Jesucristo, nuestra Ley
Jesucristo, nuestra Ley

Jesucristo, nuestra Ley

por P. Pedro Trevijano

5 Abril de 2023

Jesús se nos presenta como un legislador que promulga para sus discípulos una ley nueva: ¿en qué sentido?

El anuncio liberador de un orden moral nuevo caracteriza la predicación de Jesús contenida en los Evangelios, que intenta subrayar la consolante verdad del Dios con nosotros, del Reino de Dios que está próximo (Mt 4,19). Tanto Mateo como Lucas observan que Jesús habla y proclama su moral en presencia de sus discípulos y ante la masa del pueblo. Además, la presencia de los habitantes de Tiro y Sidón nos subrayan el universalismo de las palabras de Jesús (Lc 6,17-18).

El tema central del Reino de Dios está indudablemente unido a la liberación del hombre. Donde Dios reina pierden su influjo los poderes satánicos. Los relatos de curaciones y expulsiones de demonios nos indican claramente el carácter liberador de la predicación de Jesús (cf.

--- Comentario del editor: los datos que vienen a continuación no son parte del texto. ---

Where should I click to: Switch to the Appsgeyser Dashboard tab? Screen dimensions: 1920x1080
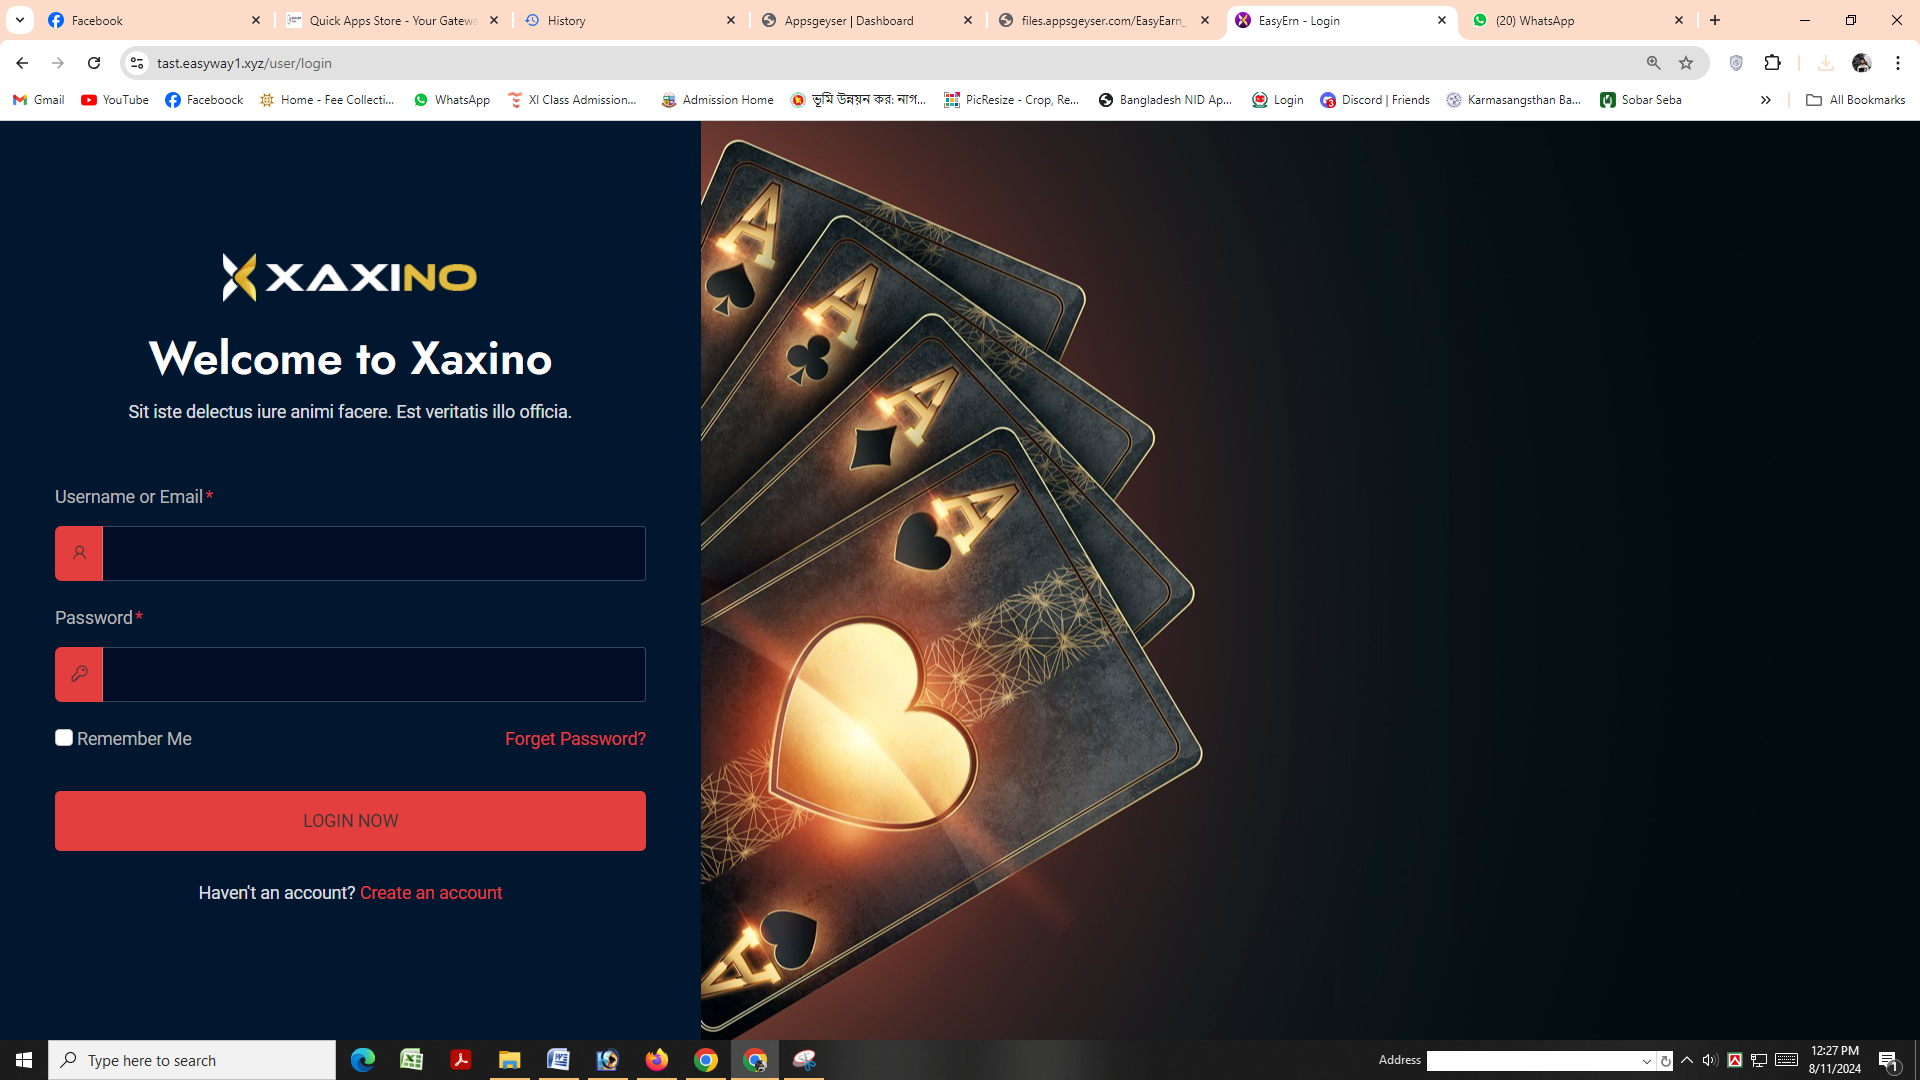(x=868, y=20)
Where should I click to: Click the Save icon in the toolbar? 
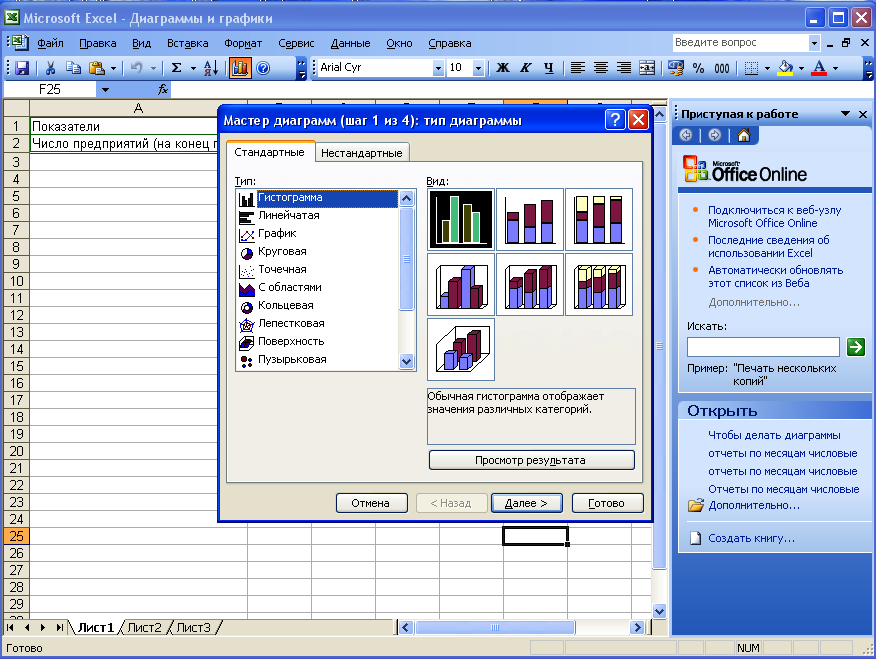pos(21,68)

Mt 11,5). Libertad para Él es sobre todo estar fuera del influjo del mal y de los demonios. Jesús es más libre que los otros hombres porque ha unido su voluntad a la del Padre celestial, que quiere nuestra libertad. Es su especial relación con el Padre la que determina la libertad de Jesús. Llama a Dios «Padre» y nos invita a hacer lo mismo, siendo los conceptos de amor y filiación divina los que van a señalar a partir de ahora cómo son y cómo se desarrollan las relaciones entre Dios y los hombres, que dejan de ser siervos para convertirse en hijos, relaciones que además se ven influidas radicalmente por la esperanza que origina en nosotros la resurrección de Cristo, prenda y primicia de la nuestra.

Pero el aspecto más característico del mensaje moral de Cristo es que todo se centra en la misma persona de Cristo: Cristo se nos aparece no sólo como legislador, sino como referencia y término final de la conducta que inculca y exige. En efecto debemos apegarnos a Él como a una roca sólida (Mt 7,24-27; Lc 6,47-49), pronunciarnos sin vergüenza a su favor si queremos entrar en el Reino (Mt 10,31-33; Mc 8,38; Lc 9,26) e incluso nuestra caridad se medirá en relación suya (Mt 25,31-46).

«Es Jesús mismo quien toma la iniciativa y llama a seguirle. La llamada está dirigida sobre todo a aquéllos a quienes confía una misión particular, empezando por los Doce; pero también es cierto que la condición de todo creyente es ser discípulo de Cristo (cf. Hch 6,1). Por esto, seguir a Cristo es el fundamento esencial y original de la moral cristiana. El discípulo debe seguir a Jesús, hacia el cual lo atrae el mismo Padre (cf. Jn 6, 44). No se trata aquí solamente de escuchar una enseñanza y de cumplir un mandamiento, sino de algo mucho más radical: adherirse a la persona misma de Jesús, compartir su vida y su destino, participar de su obediencia libre amorosa a la voluntad del Padre» (San Juan Pablo II, Encíclica «Veritatis Splendor» 19).

Este imperativo de seguir a Cristo, tema propio de la predicación evangélica, nos indica que la regla de vida para los cristianos no es algo impersonal y abstracto, sino concreta y viva: Él en persona. Jesús es la norma viva de moral para los que creen en el Evangelio: «amaos los unos a los otros como yo os he amado» (Jn 15,12). Este seguimiento reconoce que Cristo es el único mediador (1 Tim 2,5), el único camino (Jn 14,6) y el único acceso al Padre (Ef 2,18; 3,12; Rom 5,2). Por la gracia se realiza nuestra incorporación a Cristo y nuestra unión existen­cial con Él, mediante los actos de amor y obediencia. La adhesión a Cristo es por supuesto algo más que la aceptación de su mensaje moral, ya que es una asimilación ontológica activa a Él, es decir una cristificación.

El Concilio Vaticano II nos recuerda: «en realidad, el misterio del hombre sólo se esclarece en el misterio del Verbo encarnado» ... «Cristo, el nuevo Adán, en la misma revelación del misterio del Padre y de su amor, manifiesta plenamente el hombre al propio hombre y le descubre la sublimidad de su vocación» (GS 22). Es decir gracias a la revelación de Cristo sobre Dios es como llegamos a conocer al propio hombre, lo que no debe extrañarnos, si tenemos en cuenta que estamos hechos a imagen y semejanza de Dios (Gen 1,26) y llamamos a Dios «Padre» (Mt 6,19).